Work instructions:
Starting at the line that holds "The height and", reproduce each line exactly up to and including the last line of the records below. Pictures stay out.

Input for this task:
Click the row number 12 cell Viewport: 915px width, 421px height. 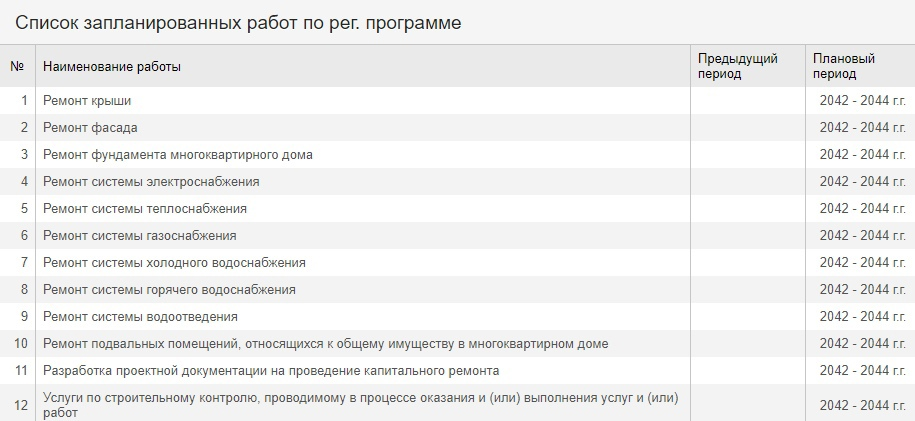click(x=20, y=405)
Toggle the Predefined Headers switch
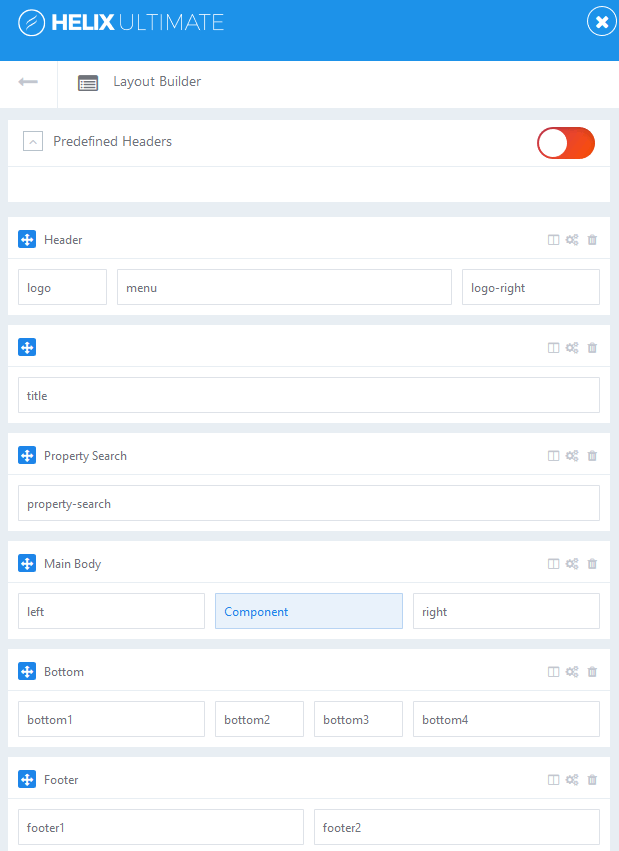Image resolution: width=619 pixels, height=851 pixels. pos(566,143)
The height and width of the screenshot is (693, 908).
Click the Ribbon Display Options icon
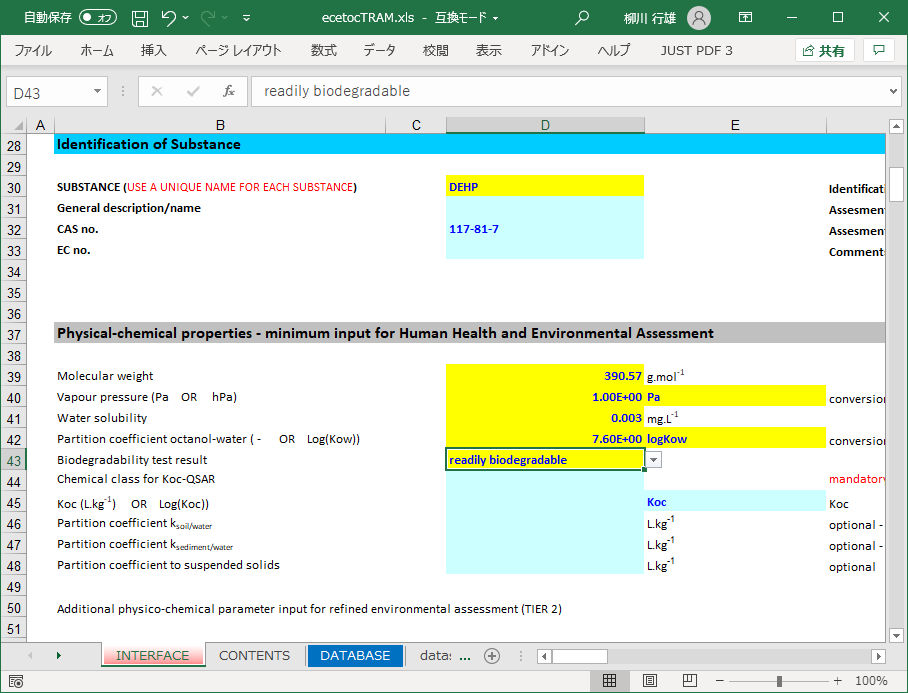tap(746, 18)

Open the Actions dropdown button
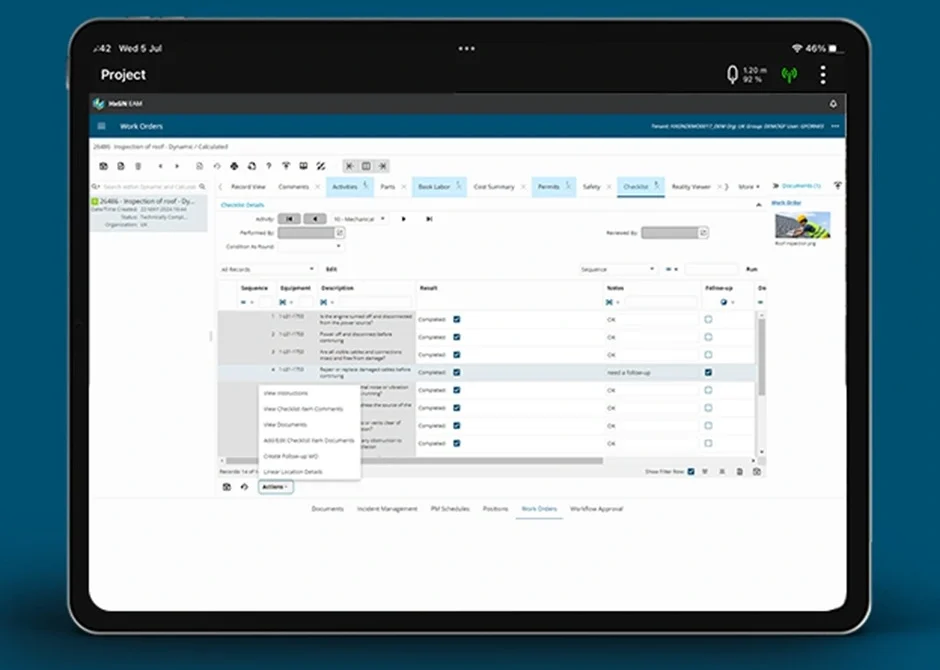tap(275, 487)
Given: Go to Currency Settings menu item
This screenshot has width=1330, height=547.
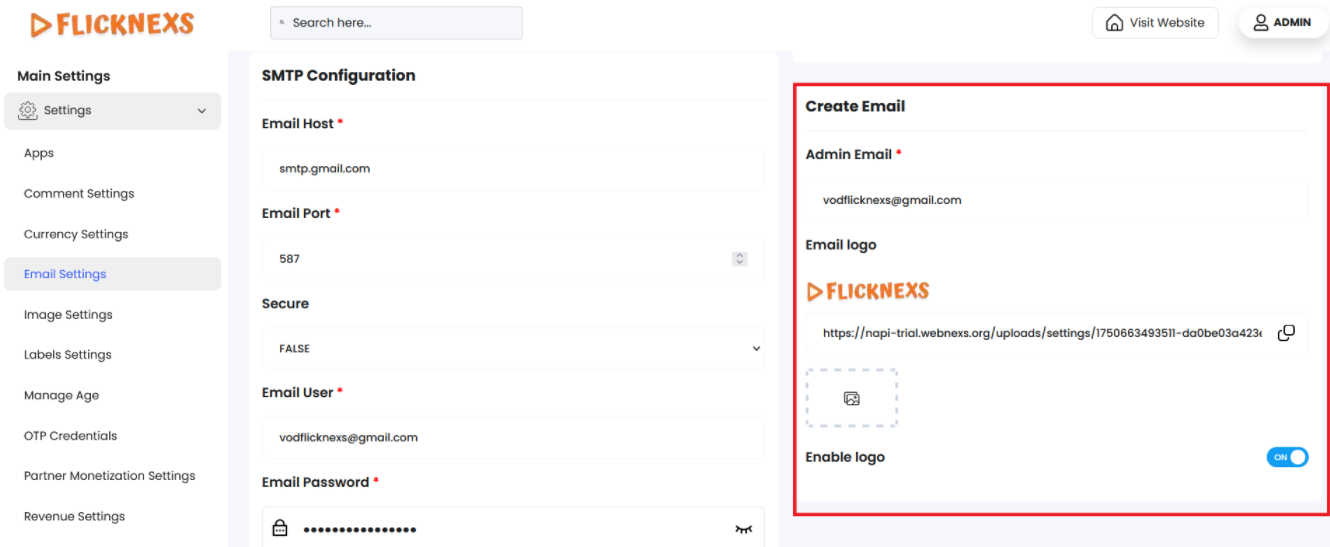Looking at the screenshot, I should [x=76, y=234].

Response:
The height and width of the screenshot is (693, 908).
Click the Ribbon Display Options icon
tap(746, 18)

Open the Actions dropdown button
tap(275, 487)
Given: Go to Currency Settings menu item
This screenshot has width=1330, height=547.
Looking at the screenshot, I should [x=76, y=234].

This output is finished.